§ **EXERCISE DIRECTIONS**: Search the listing for "computer" and copy every line where it appears.

§ **DATA TO EXAMINE**:
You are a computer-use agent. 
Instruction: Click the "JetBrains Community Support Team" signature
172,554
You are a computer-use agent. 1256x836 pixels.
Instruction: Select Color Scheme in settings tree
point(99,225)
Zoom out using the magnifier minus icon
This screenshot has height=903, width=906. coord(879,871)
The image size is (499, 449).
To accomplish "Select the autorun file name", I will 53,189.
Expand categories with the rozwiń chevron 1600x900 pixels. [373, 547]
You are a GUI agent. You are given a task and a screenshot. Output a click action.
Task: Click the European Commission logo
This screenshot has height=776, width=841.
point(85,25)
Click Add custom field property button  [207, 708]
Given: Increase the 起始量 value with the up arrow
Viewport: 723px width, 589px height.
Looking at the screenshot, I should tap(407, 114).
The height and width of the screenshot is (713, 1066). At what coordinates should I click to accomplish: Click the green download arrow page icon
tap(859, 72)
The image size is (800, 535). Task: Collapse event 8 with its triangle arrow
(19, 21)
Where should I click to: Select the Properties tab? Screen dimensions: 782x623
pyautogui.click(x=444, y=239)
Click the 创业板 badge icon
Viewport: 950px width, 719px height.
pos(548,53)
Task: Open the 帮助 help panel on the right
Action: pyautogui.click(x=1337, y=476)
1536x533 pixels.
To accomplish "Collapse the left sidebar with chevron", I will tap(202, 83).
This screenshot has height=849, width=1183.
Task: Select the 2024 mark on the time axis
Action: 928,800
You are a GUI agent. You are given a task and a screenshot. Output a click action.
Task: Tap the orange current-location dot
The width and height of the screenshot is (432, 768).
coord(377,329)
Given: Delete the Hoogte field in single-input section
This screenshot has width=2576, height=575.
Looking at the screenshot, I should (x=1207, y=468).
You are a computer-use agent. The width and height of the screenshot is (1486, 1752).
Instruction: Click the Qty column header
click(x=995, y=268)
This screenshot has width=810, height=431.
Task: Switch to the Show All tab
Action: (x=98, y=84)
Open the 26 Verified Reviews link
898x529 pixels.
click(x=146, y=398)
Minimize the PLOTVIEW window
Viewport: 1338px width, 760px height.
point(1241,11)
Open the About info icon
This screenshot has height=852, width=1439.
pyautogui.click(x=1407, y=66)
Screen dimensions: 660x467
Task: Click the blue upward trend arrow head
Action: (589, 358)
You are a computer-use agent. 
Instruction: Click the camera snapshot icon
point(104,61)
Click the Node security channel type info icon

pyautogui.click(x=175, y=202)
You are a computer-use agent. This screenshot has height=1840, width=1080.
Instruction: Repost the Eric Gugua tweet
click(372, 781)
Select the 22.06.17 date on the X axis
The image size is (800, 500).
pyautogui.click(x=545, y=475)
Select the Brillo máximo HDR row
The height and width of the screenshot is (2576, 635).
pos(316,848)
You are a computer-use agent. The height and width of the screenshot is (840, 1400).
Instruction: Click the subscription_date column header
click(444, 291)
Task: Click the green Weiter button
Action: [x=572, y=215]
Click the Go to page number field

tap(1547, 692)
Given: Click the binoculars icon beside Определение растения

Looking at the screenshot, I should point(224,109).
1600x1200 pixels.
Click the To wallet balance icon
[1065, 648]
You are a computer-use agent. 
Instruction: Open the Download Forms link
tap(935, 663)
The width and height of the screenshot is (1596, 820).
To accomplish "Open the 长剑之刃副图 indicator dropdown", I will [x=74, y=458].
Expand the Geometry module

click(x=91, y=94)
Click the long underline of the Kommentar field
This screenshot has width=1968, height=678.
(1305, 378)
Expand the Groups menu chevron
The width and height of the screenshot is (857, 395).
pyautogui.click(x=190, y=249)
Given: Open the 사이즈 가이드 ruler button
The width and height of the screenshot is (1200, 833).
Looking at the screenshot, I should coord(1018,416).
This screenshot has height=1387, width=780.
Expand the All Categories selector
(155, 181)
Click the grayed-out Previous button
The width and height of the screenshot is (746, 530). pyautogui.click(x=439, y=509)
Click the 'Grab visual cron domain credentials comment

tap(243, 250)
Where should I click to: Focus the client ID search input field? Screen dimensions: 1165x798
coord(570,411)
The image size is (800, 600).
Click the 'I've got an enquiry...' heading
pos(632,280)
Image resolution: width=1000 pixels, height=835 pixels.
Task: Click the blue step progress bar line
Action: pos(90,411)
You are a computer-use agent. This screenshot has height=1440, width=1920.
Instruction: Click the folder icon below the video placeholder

§ **EXPECTED ANSWER**:
You are a computer-use agent. 
You are a computer-use agent. 1256x836 pixels.
You are a computer-use agent. The width and height of the screenshot is (1486, 1752).
You are a computer-use agent. 
You are a computer-use agent. This screenshot has height=1840, width=1080.
You are a computer-use agent. The height and width of the screenshot is (840, 1400).
You are a computer-use agent. 
You are a computer-use agent. This screenshot has height=1440, width=1920.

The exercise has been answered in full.